[Opening Data shown section]

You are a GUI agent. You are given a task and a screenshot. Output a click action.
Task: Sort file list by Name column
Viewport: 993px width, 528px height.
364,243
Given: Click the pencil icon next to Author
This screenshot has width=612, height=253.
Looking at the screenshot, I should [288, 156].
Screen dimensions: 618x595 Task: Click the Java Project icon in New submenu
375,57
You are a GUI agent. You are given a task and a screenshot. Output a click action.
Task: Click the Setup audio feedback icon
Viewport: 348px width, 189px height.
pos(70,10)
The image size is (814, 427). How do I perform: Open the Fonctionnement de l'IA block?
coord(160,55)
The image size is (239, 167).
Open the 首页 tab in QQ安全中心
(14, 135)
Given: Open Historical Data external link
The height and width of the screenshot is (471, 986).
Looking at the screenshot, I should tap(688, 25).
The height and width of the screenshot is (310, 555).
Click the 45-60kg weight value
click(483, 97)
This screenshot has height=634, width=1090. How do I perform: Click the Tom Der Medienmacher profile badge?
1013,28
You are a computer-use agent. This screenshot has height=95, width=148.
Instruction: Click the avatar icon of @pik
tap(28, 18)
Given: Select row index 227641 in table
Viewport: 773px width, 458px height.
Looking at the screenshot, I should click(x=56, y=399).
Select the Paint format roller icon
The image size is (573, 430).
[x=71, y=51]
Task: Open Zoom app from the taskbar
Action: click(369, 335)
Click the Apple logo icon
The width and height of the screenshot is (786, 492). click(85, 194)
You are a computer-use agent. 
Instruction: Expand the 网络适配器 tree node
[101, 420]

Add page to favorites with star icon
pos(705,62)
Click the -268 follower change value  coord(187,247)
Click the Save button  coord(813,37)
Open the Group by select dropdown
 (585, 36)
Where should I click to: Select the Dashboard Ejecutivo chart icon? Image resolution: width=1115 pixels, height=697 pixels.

[Closing Data shown section]

Exercise details. Copy out, exactly and alone, the lines of the entries above between the ones holding "The height and width of the screenshot is (471, 986)." and "Given: Select row index 227641 in table", inclusive.

Answer space.
The height and width of the screenshot is (471, 986).
Looking at the screenshot, I should tap(688, 25).
The height and width of the screenshot is (310, 555).
Click the 45-60kg weight value
click(483, 97)
This screenshot has height=634, width=1090. How do I perform: Click the Tom Der Medienmacher profile badge?
1013,28
You are a computer-use agent. This screenshot has height=95, width=148.
Instruction: Click the avatar icon of @pik
tap(28, 18)
Given: Select row index 227641 in table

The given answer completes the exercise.